Nachega and colleagues reviewed previous studies examining the optimal timing of ART initiation among patients coinfected with TB. Randomized, controlled trials included in the evaluation compared early ART initiation (2 to 4 weeks after the start of TB treatment) with either delayed initiation (8 to 12 weeks after the start of TB treatment) or deferred initiation (after 6 months of TB treatment), and were assessed for potential biases. Relevant and acceptable data were combined using a fixed-effect meta-analysis. The primary outcomes were all-cause mortality and TB-associated immune reconstitution inflammatory syndrome (TB-IRIS).
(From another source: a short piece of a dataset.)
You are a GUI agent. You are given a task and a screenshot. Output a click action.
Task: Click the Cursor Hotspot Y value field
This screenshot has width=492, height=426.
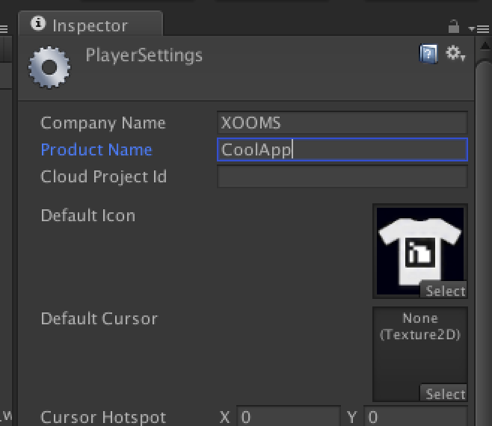coord(416,416)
After the data screening process, eight trials examining 4,568 participants with HIV and TB from Asia, Africa and the United States were included in the analysis. Patients assigned to early ART had lower all-cause mortality compared with those receiving delayed ART (RR = 0.81; 95% CI, 0.66-0.99). Subgroup analysis revealed this outcome to be greatest among patients with baseline CD4+ T-cell counts below the 0.05x109 cells/L threshold (RR = 0.71; 95% CI, 0.54-0.93), while no evidence of reduced mortality was seen among those above (RR = 1.05; 95% CI, 0.68-1.61). Despite this, early initiation of ART was associated with a higher risk for TB-IRIS development compared with delayed initiation (RR = 2.31; 95% CI, 1.87-2.86). No difference in all-cause mortality was observed in trials comparing early initiation with deferred initiation, but a greater risk for TB-IRIS development was again seen in the early initiation group (RR = 5.35; 95% CI, 2.58-11.11).

“Clinicians will need to weigh these benefits against the burden of co-administration of TB and HIV treatment on a case-by-case basis,” Nachega said, “but the overarching goal is likely to be a move toward treating all HIV-positive people as early as possible.” — by Dave Muoio

Disclosure: The researchers report no relevant financial disclosures.